Make it possible to use RE2J instead of java.util.regexp
As I See it works if only change imports so we need to create a factory for Pattern/Matcher and adaptors
can you provide more information about the purpose of this feature request?
are you concerned about the runtime performance of matching user-agent strings? or is it about reducing start up time? or does the RE2J support regexp patterns that java.util.regexp doesn't support?
I'm a little hesitant to make uap-java have a hard dependency on re2j since it would require all users to pull in another lib (which may have its own transitive dependencies... although honestly I haven't looked that deep to see if re2j depends on anything).
how would you envision this working? would it be like a java service provider/implementation... whereby the user adds re2j to the classpath and the regexp engine is specified by name at runtime? that might get a little complicated because it would likely require a wrapper around re2j that follows the java service provider spec so it could be plugged in.
Hi I'm concerned about the runtime performance of matching user-agent strings. the regular expression syntax accepted by RE2 is a subset of that accepted by PCRE. I believe your regexp's are not using unsupported features of RE2. Unlike PCRE it has o(n) validation/search time (i.e. each symbol is checking only once).

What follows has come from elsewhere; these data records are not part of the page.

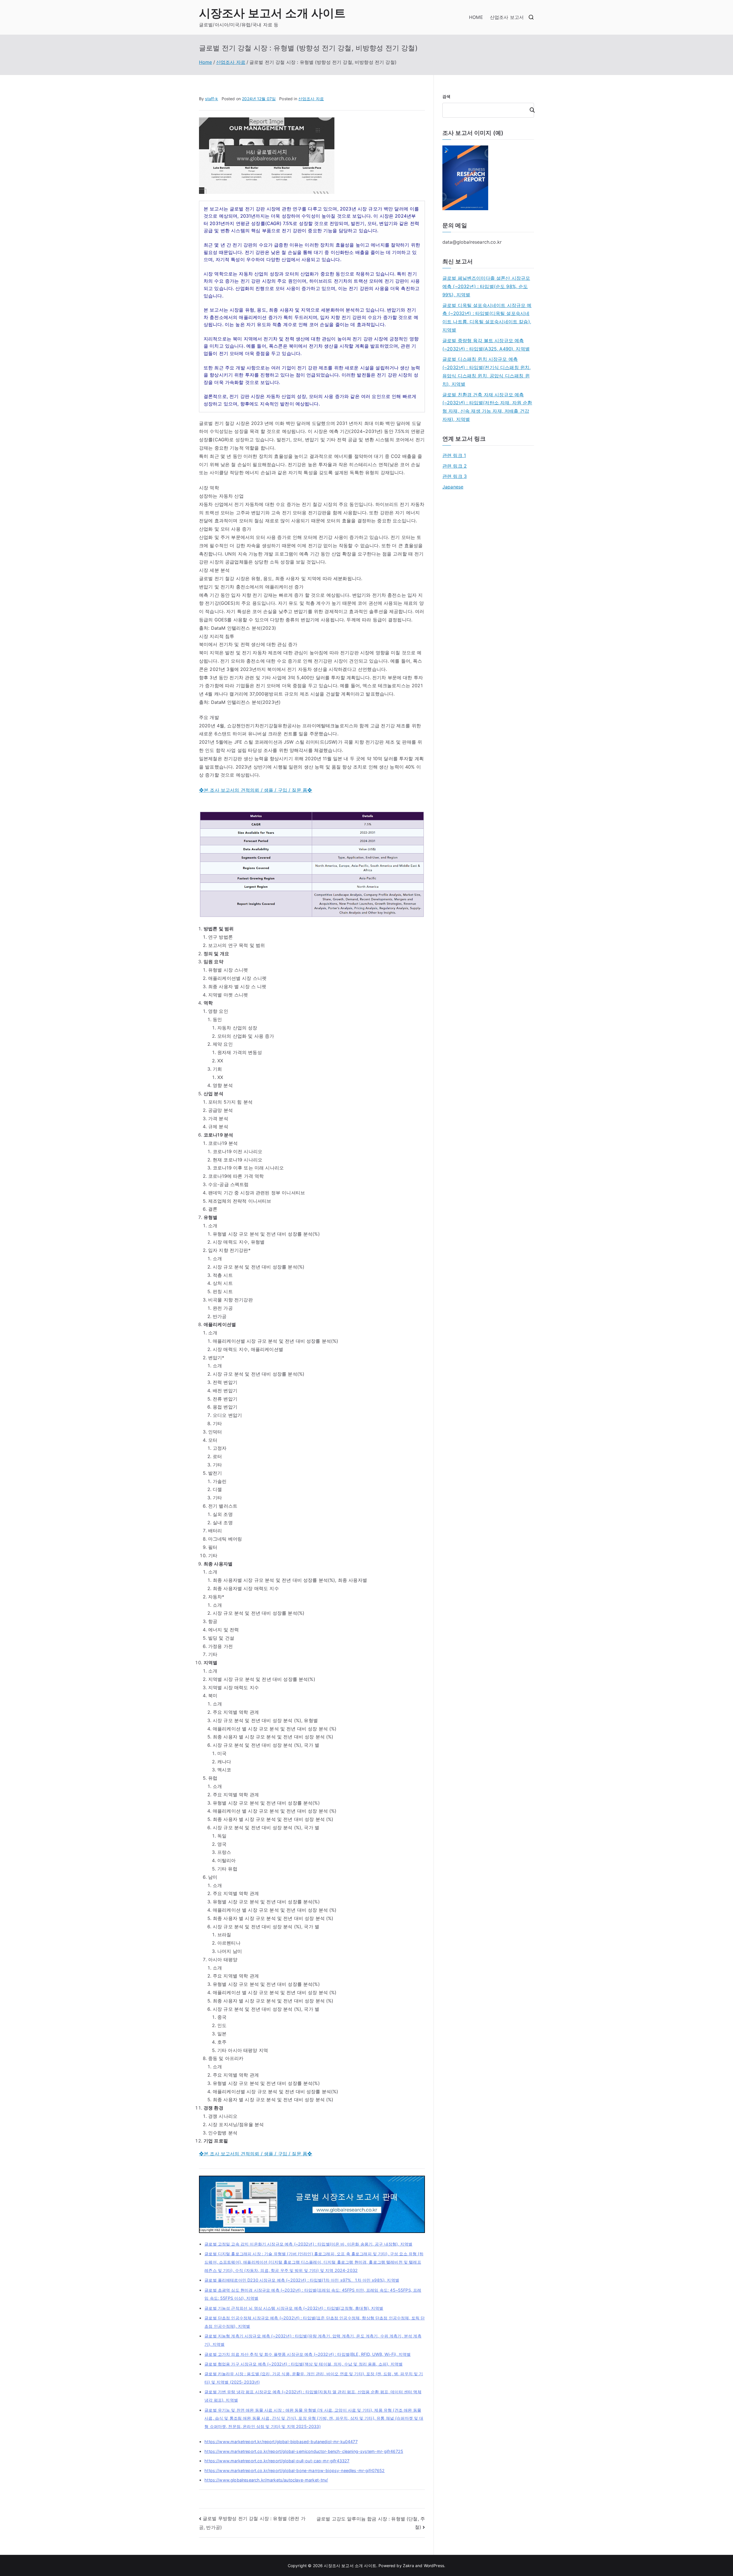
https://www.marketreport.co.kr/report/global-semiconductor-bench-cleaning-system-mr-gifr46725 (303, 2451)
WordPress (434, 2565)
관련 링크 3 (454, 476)
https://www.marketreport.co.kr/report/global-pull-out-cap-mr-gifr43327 (276, 2460)
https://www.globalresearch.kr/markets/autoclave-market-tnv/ (266, 2479)
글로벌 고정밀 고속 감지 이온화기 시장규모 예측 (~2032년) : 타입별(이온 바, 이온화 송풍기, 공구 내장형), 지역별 (308, 2244)
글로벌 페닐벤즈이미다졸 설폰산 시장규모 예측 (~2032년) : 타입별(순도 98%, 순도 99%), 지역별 (486, 286)
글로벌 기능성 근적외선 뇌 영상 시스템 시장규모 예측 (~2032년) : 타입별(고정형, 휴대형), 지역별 (293, 2308)
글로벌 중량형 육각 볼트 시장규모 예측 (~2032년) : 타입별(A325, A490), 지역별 (486, 345)
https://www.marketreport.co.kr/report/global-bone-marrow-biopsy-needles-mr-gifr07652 (294, 2470)
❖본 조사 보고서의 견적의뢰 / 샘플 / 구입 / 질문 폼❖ (255, 790)
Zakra (408, 2565)
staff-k (211, 98)
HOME (476, 17)
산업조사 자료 (311, 98)
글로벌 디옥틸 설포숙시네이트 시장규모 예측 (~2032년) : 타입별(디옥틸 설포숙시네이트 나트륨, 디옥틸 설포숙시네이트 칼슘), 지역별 (487, 317)
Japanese (452, 487)
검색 (446, 96)
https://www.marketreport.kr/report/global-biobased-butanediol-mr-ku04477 (281, 2441)
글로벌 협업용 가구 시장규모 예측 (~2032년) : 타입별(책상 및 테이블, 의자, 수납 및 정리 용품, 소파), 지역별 (303, 2364)
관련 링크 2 (454, 466)
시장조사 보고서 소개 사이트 (272, 13)
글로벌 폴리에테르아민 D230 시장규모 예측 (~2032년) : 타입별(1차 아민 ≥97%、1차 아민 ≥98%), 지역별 (301, 2280)
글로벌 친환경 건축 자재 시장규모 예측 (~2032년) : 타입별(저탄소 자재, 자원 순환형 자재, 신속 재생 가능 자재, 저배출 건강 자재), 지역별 (487, 407)
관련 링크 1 (454, 455)
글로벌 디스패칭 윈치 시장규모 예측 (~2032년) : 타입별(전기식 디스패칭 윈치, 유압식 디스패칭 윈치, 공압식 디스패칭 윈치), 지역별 (486, 371)
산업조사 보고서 (507, 17)
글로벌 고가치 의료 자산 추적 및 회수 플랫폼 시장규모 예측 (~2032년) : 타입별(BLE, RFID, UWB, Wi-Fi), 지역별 (307, 2354)
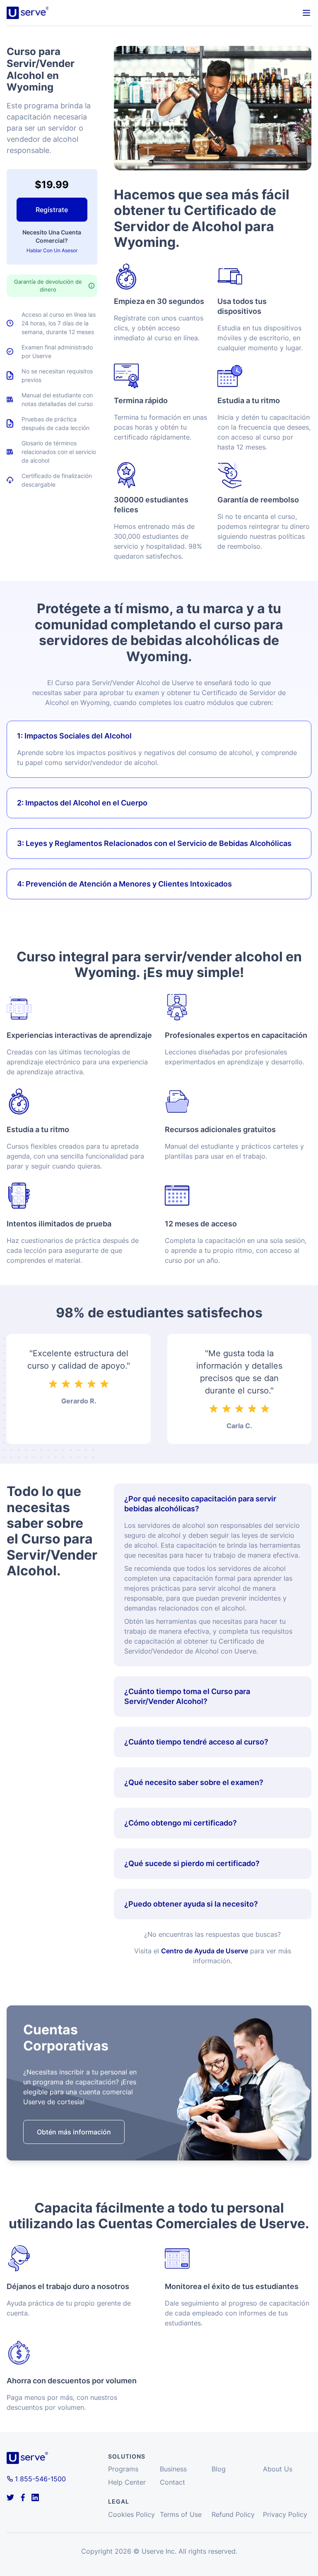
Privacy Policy (285, 2514)
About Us (277, 2469)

I think creating some interface facade for PCRE and RE2 will be enough.
Page https://swtch.com/~rsc/regexp/regexp3.html#caveats describes sets of features which are not supported (lookahead or lookbehind assertions, backreferences, atomic grouping operators (?>...) and ++)
The main goal for developing it is that RE2 provides stronger guarantees on execution time than and enables high-level analyses that would be difficult or impossible with ad hoc implementations
Hm I see
Object.keys(regexes).forEach(function (parser) {
suite(`no reverse lookup in ${parser}`, function () {
regexes[parser].forEach(function(item) {
test(item.regex, function () {
if (/\(\?<[!=]/.test(item.regex)) {
assert.ok(false, 'go parser does not support regex lookbehind. See https://github.com/google/re2/wiki/Syntax')
}
if (/\(\?[!=]/.test(item.regex)) {
assert.ok(false, 'go parser does not support regex lookahead. See https://github.com/google/re2/wiki/Syntax')
}
})
})
})
})
Does it mean that RE2 is already implemented?
Does it mean that RE2 is already implemented?
the code you referenced is a javascript unit test in the other repo named uap-core. I don’t know why they’re checking for entries that are unsupported by the go runtime.
I did play a few years ago with different regex libraries using JMH to check performance. It might be interesting to compare against the regexes found in the patterns database. See https://github.com/fbacchella/RegexPerf for code.